Биллу семьдесят пять лет, внешне это уже не тот человек, которого я знал. Более длинные, чем прежде, волосы совсем поседели, так же как усы и борода, которые он теперь носит. Но вид у него все же атлетический. Он поднял руку, улыбаясь фотографам. Его улыбка и свет, что озаряет все его лицо, вызывают у всех присутствующих одну и ту же мысль: одержимый.
Тедди нет среди этих людей, собравшихся на пристани. Она больше не в состоянии выносить прощания на людях. В маленькой квартирке, в доме 12 на 72 й Восточной улице, скоро опять начнется ее бесконечное ожидание. В пятый раз.
18 сентября 1968 года. Советский траулер из латвийского порта Лиепая медленно пробивался навстречу ветру под 55° северной широты, в 400 милях к западу от берегов Ирландии. В 9 часов 30 минут утра вахтенный матрос позвонил на капитанский мостик:
– Прямо впереди палубное судно.
Капитан уже засек предмет радиолокатором и поднес к глазам бинокль. У этого маленького судна, действительно очень маленького, был какой то странный ход. Вернее, никакого хода, оно двигалось по течению, без мачты, без паруса, часть его такелажа свисала в беспорядке. Подобный вид судна имеет точное название в морском лексиконе – потерявшее управление.
Через полчаса два моряка с траулера поднялись на борт суденышка.
Никого. Сломанную мачту унесло в море, кокпит на треть залит водой. Ясно, что этот ялик – на корме выведено его название «Малышка» – потрепан как следует бурей.
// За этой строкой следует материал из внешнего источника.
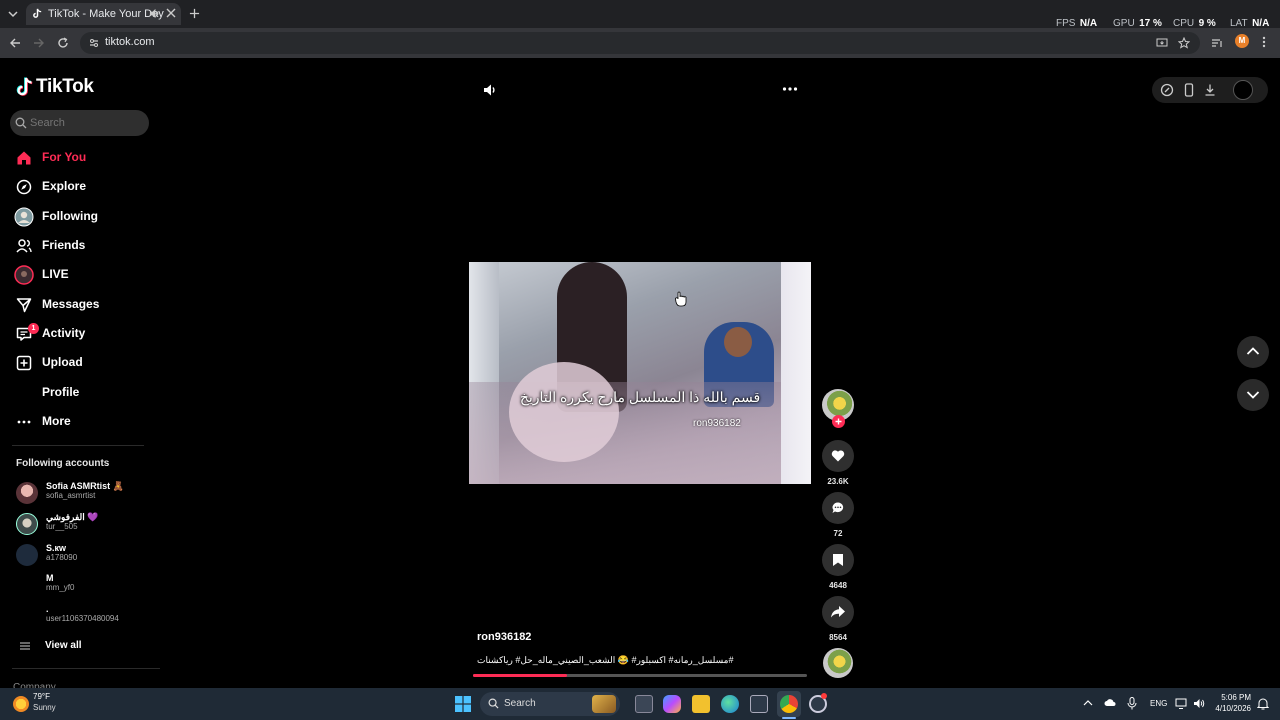 This screenshot has width=1280, height=720. I want to click on next-video-button, so click(1253, 395).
В соответствии с морскими правилами латышские моряки тщательно все обследовали.
Ящик с сигнальными ракетами пуст, все ракеты использованы. Ясно, что находившийся здесь человек звал на помощь, только никто его не заметил. Судовой журнал немного подмок, но прочитать его можно. Последнее определение места сделано 20 июля, два месяца тому назад, указана только широта. Долготы нет: должно быть, у мореплавателя стали или разбились часы. Вот другие записи в журнале, помеченные той же датой: «Мое судно попало в шторм. Потеряно почти все продовольствие. Нет ни пищи, ни сигнальных ракет».
Предметы, найденные в ящике: фотоаппарат, бинокль. Секстан исчез. В том же ящике тетрадь с записями, предназначенными, очевидно, для статьи или книги, с такой заключительной фразой: «Море – царство смелого человека».
Под тетрадью американский паспорт номер 22757, выданный в Нью Йорке 19 марта 1968 года на имя Уильяма Уиллиса.
Латвийский капитан велел поднять суденышко на борт траулера, потом для очистки совести немного обследовал этот район в поисках других вещей или трупа. Но чего можно было ожидать по прошествии двух месяцев?
Несколько позднее в дом 12 по 72 й Восточной улице явились два представителя полиции Нью Йоркского порта. С большой осторожностью они сначала сообщили миссис Уильям Уиллис о том, что в Атлантическом океане обнаружено потерпевшее крушение маленькое судно. Она тяжело вздохнула, прежде чем ответить:
– У меня нет вестей с самого отплытия. Я только надеюсь, что судно, о котором вы говорите, не принадлежит моему мужу.
В кармане одного из этих людей лежал паспорт Уильяма Уиллиса. Другой полицейский решился наконец вытащить из своего кармана измятую бумажку, исписанную рукой Билла. Записка без даты, которую человек, одержимый морем, собирался передать с первым встречным кораблем: «По прибытии в ближайший порт будьте добры послать известие обо мне моей жене. Сообщите, где я находился в день нашей встречи, и скажите ей, что я совершенно здоров и полон оптимизма».